__ABOUT THIS TASK__.
Make a tally of the lines in the records that include the string "computer", and give only that number.

** Opening PROVIDED DATA block **

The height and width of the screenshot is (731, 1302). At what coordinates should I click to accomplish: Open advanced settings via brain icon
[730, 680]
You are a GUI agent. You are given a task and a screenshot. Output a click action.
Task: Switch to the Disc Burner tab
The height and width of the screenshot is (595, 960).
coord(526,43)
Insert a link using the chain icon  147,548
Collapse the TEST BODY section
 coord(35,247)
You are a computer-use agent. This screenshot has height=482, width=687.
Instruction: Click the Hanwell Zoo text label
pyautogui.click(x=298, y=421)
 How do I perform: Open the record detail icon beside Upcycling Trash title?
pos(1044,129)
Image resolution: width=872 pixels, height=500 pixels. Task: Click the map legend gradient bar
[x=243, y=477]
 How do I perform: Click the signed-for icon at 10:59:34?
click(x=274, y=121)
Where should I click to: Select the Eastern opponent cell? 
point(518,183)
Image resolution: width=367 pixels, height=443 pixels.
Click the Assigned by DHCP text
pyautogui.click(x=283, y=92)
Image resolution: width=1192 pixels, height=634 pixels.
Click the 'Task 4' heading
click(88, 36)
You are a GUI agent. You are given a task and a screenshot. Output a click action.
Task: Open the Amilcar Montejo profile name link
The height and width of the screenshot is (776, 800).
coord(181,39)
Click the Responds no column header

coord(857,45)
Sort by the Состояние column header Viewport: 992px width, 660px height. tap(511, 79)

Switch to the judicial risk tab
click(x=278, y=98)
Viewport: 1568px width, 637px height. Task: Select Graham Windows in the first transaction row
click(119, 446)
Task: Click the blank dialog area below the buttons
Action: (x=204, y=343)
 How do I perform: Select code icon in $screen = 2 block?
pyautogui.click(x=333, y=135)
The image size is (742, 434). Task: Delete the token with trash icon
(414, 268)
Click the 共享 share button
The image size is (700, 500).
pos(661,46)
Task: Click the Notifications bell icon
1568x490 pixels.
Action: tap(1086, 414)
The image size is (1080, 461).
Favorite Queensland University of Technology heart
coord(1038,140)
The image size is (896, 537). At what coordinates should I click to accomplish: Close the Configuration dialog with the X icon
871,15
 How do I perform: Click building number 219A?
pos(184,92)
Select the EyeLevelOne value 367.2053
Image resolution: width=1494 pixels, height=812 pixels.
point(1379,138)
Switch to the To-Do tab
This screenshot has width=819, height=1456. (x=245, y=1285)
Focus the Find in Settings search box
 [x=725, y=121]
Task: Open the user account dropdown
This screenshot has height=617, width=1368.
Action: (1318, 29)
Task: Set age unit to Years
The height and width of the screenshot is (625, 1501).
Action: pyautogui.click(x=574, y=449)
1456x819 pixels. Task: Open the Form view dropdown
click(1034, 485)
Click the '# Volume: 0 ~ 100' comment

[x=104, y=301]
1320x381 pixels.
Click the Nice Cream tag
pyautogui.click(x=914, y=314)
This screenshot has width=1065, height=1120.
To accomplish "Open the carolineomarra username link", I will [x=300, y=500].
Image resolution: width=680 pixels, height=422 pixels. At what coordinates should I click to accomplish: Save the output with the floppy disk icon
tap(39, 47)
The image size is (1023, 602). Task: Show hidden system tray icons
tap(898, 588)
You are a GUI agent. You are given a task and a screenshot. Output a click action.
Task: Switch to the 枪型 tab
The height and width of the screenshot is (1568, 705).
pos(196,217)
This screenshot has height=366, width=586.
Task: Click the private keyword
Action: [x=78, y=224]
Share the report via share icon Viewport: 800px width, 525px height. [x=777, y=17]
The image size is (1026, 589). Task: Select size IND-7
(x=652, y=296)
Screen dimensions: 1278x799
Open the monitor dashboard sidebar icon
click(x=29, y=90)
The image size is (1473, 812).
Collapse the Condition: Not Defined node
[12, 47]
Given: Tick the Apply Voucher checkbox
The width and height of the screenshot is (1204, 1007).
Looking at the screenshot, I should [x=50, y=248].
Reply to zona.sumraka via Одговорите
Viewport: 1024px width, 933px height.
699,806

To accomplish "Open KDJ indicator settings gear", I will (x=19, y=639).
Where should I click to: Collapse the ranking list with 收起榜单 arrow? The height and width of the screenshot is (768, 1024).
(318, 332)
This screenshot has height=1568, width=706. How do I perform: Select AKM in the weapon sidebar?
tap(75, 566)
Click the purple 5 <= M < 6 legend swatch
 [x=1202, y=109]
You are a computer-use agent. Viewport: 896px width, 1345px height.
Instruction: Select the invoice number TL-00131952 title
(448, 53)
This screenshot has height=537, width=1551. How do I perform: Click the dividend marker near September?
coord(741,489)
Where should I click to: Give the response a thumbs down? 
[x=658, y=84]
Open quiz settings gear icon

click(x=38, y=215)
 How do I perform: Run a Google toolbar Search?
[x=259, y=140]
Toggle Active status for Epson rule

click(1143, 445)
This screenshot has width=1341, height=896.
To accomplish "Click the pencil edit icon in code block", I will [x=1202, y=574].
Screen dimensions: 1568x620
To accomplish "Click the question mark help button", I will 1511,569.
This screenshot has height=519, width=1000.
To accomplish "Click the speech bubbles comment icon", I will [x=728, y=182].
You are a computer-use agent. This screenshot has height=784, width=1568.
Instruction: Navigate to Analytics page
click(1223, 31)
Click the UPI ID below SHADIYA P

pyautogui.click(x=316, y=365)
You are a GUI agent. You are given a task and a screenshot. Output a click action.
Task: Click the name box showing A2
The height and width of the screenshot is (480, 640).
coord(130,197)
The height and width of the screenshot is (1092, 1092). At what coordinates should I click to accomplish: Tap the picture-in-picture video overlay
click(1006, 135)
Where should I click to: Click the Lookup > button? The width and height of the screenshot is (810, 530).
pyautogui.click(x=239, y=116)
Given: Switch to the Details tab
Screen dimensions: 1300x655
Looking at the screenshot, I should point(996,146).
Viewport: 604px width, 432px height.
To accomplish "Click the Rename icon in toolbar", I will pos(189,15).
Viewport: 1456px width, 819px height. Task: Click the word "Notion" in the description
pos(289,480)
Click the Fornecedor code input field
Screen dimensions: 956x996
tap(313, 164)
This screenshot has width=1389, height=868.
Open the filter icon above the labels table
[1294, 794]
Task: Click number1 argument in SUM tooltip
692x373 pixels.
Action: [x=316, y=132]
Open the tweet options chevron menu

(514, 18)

** Closing PROVIDED DATA block **

__WRITTEN ANSWER__.
3